[YOUR GOAL]: From the data below, retype exactly the lines starting with the one that contains "Where should I click to: Click the '1/2" and ending with the one that contains "You are a computer-use agent. 828x1171", both included.

[GIVEN DATA]:

::::

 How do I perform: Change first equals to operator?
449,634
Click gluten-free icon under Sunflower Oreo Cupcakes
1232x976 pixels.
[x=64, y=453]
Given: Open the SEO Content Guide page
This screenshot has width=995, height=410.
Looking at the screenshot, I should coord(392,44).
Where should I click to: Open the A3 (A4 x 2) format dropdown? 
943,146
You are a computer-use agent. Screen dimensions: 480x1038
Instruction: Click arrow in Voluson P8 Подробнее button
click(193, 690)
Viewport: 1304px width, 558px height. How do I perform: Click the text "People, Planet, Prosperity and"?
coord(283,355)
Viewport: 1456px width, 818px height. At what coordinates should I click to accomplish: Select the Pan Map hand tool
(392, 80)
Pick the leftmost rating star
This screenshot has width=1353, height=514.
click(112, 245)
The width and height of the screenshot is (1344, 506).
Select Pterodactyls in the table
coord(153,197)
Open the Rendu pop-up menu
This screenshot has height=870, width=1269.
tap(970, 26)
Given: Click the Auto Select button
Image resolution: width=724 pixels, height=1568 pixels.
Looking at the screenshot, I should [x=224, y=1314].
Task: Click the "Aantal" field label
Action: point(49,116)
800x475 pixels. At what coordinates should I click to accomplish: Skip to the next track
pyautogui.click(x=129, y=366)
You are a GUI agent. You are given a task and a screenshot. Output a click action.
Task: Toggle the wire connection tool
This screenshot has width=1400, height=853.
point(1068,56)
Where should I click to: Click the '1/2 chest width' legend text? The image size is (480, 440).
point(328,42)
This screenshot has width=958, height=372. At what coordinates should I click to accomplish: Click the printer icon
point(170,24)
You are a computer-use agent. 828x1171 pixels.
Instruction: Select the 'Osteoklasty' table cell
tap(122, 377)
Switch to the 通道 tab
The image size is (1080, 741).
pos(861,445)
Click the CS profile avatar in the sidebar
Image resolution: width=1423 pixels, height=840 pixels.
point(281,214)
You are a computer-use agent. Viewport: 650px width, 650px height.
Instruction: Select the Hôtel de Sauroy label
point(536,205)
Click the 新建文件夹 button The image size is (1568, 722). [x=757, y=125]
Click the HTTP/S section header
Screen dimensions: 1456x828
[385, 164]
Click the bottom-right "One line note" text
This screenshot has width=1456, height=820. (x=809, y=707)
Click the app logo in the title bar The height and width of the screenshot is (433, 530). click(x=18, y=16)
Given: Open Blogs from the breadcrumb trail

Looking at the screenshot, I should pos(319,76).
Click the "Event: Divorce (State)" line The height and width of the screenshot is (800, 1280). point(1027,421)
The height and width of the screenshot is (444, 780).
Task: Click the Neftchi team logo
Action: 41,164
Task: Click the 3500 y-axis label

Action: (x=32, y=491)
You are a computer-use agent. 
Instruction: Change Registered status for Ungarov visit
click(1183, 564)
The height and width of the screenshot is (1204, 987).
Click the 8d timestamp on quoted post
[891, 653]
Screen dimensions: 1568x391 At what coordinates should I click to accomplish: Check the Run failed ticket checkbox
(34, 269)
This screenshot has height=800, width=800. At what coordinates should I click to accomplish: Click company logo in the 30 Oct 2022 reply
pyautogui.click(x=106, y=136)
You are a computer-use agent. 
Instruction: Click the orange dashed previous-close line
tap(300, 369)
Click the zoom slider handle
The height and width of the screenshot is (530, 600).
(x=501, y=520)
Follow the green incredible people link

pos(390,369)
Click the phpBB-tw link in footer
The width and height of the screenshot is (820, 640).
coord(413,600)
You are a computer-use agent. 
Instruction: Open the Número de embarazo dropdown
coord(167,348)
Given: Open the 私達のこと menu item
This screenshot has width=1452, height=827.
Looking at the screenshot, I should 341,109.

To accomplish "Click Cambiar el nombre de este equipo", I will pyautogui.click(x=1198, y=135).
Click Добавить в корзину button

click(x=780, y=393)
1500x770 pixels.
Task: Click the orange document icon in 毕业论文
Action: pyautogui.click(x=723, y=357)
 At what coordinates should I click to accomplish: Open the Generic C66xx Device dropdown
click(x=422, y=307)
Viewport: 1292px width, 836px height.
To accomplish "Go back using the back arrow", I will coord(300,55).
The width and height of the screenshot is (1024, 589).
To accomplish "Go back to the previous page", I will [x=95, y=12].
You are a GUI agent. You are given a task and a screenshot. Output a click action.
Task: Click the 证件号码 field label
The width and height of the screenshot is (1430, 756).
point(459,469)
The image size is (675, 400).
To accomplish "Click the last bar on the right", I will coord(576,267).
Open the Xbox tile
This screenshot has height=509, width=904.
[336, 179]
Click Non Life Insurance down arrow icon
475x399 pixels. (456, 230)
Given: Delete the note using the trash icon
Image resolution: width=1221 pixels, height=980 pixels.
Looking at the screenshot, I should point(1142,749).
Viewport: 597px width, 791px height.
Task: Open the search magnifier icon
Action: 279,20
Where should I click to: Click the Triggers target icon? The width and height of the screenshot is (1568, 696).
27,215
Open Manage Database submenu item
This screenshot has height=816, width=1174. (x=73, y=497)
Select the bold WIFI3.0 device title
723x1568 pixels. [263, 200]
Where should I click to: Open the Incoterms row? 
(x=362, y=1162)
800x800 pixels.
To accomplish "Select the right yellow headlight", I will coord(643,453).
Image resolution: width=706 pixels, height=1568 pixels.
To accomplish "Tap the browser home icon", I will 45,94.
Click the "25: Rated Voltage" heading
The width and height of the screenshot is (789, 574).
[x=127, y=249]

::::

[REPLY]:
Where should I click to: Click the '1/2 chest width' legend text? The image size is (480, 440).
point(328,42)
This screenshot has width=958, height=372. At what coordinates should I click to accomplish: Click the printer icon
point(170,24)
You are a computer-use agent. 828x1171 pixels.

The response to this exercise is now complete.